Would be interested to know the approx age of this seiko 7005-2000,it doesnt appear on the seiko production date calculator and im curious.p.s this could be the winning shot in the photo competition









i wish had a new camera ,and the skills to use it


----------



## Isthmus (Sep 29, 2005)

If it's a 7005 it should be in the calculator. This movement was around from the late 60's to early 80's (IIRC), so your watch has to fall somewhere in that range.

Whats the serial number on it.


----------



## thorpey69 (Feb 8, 2006)

I have tried every combination to try to get a date,it keeps saying sorry your movement is not in the database,the numbers on th case back are 002146 7005-2000and on the bottom of the dial 7005-2000??


----------



## pauluspaolo (Feb 24, 2003)

When dating a Seiko it helps to know the decade in which the watch was first made. From the serial number of this watch (002146) I'd date the watch to October 1970/1980 - the first number is the year of the decade in which the watch was made i.e. 0 = 1980 (the first year of the decade), 1 = 1981, 2 = 1982 etc, the second number is the month of manufacture, in this case 0 = October.
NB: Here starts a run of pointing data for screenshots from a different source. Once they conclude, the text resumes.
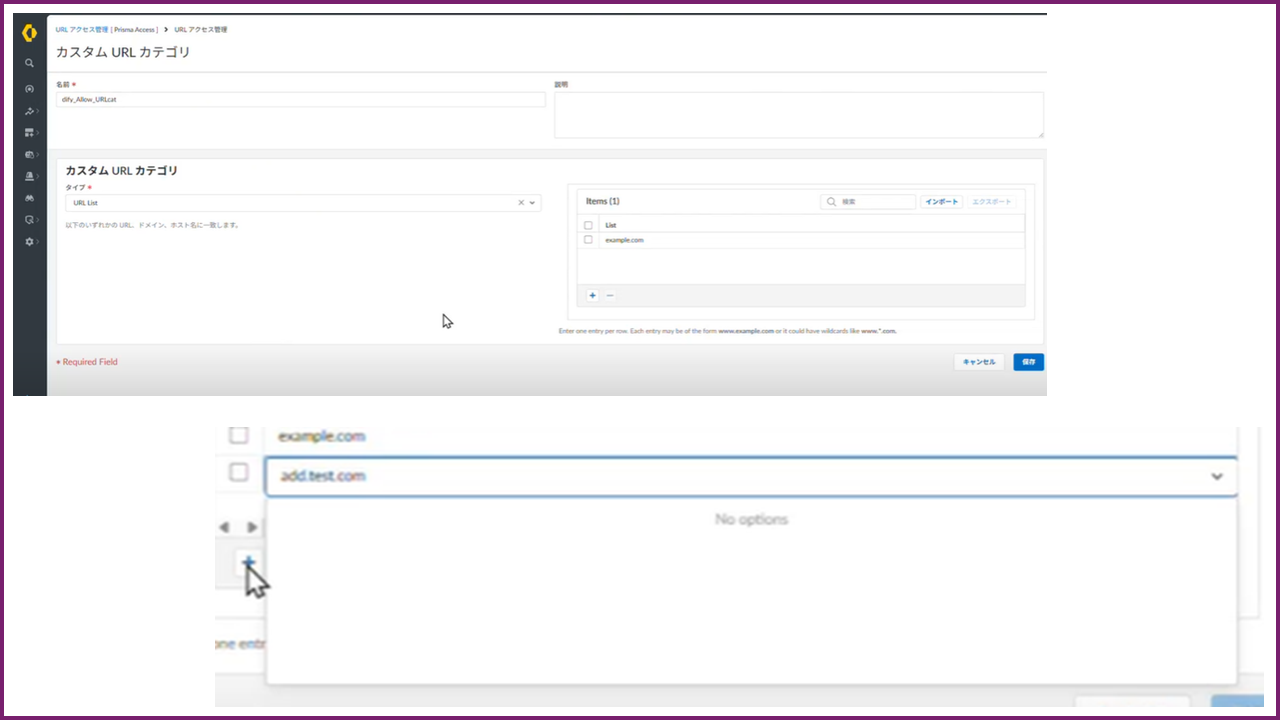Click the yellow Palo Alto logo icon
Screen dimensions: 1280x720
pos(29,33)
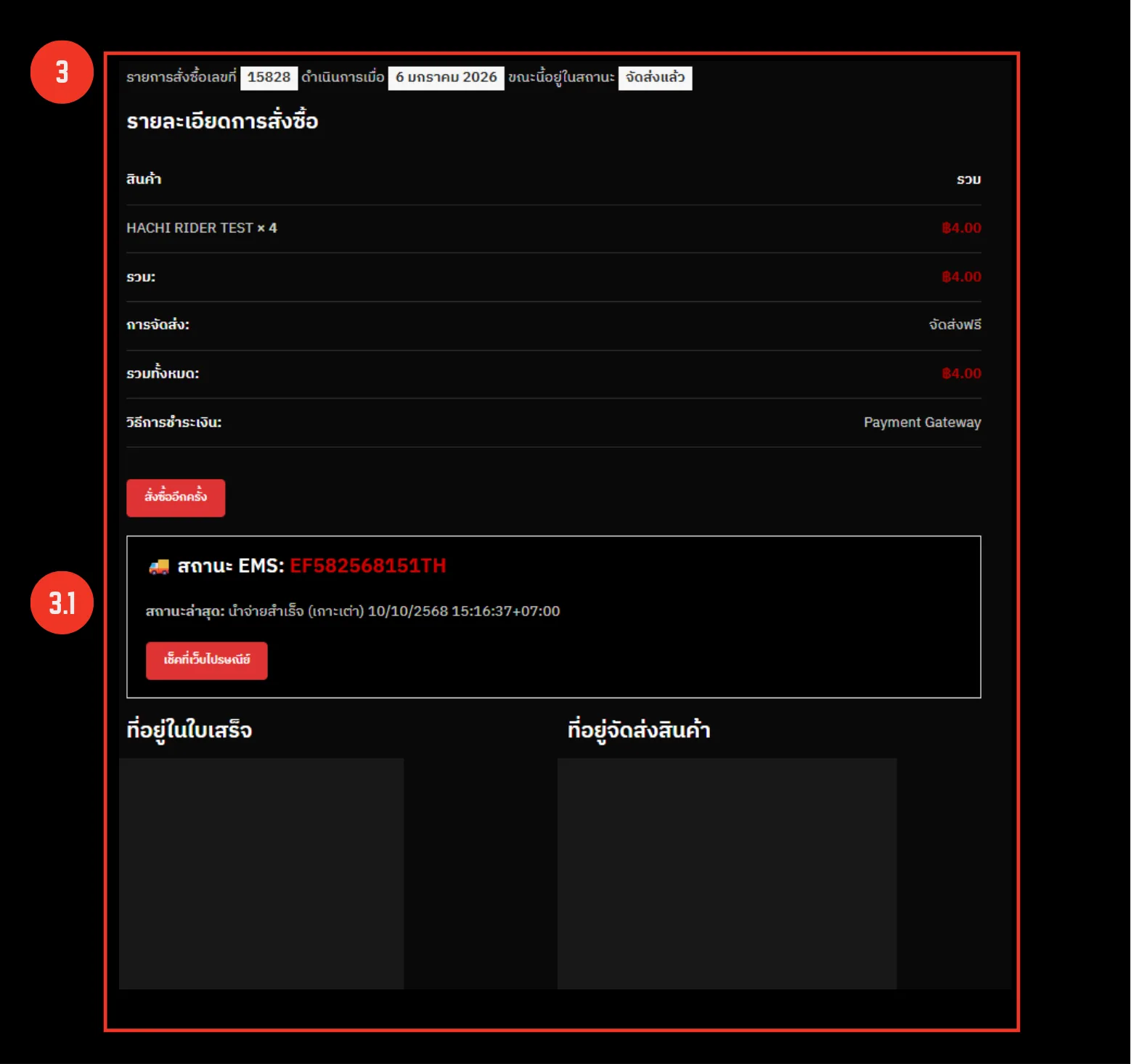Viewport: 1131px width, 1064px height.
Task: Click the Payment Gateway payment method text
Action: pos(922,422)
N = November, D = December with January to September being indicated by the numbers 1 - 9 (1 = January, 9 = September).

Unfortunately the 7005 movement doesn't appear to be on the Seiko & Citizen Forum production date calculator







but the 7006 movement does. I'm not sure but I think the 7006 could be the same movement as the 7005 but with the addition of a day display (as I said I'm not 100% positive about this though!!). According to the production date calculator the 7006 movement was released in 1972. If both movements (7005 & 7006) came out at the same time then that would mean that your watch dates from October 1980 (& has had quite a hard life from the look of it!). Of course the 7006 could be a development of the 7005, in which case the 7005 would have to have been released before the 7006. In which case, from the serial number, it would date from October 1970.

Does the back say "water resistant" or "waterprooof"? This can be used to narrow the date down further because manufacturers stopped using "waterproof" after a certain date (1970ish I thought - but, again, I may be wrong about this). Mainly because some of the watches that claimed to be waterproof weren't & a lot of people were getting p**sed off when they went to swimming in their waterproof watch only to find out that it was anything but! Lots of warranty claims & expense for the companies involved! Even a 1000m divers watch doesn't claim to be anything other than water resistant these days.

So the answer is definitely October but the year could be either 1970 or 1980. From the look of the watch I'd have gone for 1970 but then, if you're not the original owner of the watch, who knows what it's been subjected to?







? I've got friends who buy watches knock the sh*t out of them so that they last 6 months max & then go out & buy another (my point being that just because a watch looks old doesn't mean it is)!

Hope this helps a bit


----------